** Task objective **
Keep only the lines below that contain the string "Find", and copy each of those lines in full.

** Stored records **
● ● ● ●

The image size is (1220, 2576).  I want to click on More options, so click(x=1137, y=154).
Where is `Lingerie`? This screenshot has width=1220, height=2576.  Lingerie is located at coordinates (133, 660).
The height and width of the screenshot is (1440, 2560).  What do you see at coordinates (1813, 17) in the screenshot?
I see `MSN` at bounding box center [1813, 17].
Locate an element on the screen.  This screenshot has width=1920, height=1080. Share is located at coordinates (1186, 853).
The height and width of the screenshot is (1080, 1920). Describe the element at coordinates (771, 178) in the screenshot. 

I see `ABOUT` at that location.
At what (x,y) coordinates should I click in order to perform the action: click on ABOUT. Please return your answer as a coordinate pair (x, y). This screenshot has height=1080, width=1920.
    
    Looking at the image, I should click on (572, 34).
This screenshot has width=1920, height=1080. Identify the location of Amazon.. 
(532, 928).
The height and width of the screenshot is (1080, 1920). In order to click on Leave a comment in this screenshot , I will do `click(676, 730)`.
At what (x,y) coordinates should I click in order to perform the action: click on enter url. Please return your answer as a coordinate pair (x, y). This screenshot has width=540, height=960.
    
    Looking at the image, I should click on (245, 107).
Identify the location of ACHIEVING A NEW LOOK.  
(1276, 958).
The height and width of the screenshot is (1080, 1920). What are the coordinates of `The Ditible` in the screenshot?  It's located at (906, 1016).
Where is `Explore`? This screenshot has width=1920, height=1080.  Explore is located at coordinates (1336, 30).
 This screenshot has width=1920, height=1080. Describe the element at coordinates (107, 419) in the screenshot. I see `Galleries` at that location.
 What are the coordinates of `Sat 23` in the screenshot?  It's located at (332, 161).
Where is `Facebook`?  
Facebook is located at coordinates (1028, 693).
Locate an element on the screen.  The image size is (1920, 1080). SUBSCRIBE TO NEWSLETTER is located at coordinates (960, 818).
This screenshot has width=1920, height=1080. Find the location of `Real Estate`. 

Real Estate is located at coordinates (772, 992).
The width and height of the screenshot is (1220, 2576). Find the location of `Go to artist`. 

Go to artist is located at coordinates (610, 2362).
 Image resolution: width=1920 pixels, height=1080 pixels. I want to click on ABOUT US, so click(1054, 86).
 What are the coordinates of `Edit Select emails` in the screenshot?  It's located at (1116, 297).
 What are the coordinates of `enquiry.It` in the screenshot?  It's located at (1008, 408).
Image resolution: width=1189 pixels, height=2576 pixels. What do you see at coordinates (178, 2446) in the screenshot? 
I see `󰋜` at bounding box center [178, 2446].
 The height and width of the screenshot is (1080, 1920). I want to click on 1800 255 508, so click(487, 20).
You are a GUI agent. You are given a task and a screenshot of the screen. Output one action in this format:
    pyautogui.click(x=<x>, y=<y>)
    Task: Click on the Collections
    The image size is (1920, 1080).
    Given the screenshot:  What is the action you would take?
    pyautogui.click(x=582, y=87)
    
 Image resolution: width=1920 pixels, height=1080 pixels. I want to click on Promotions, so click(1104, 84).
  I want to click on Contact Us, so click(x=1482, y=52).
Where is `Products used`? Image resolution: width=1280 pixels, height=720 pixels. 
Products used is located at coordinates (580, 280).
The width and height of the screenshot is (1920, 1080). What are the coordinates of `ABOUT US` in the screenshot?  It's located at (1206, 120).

● ● ● ●

** Task result **
This screenshot has width=1920, height=1080. Find the location of `Real Estate`. 
The width and height of the screenshot is (1220, 2576). Find the location of `Go to artist`. 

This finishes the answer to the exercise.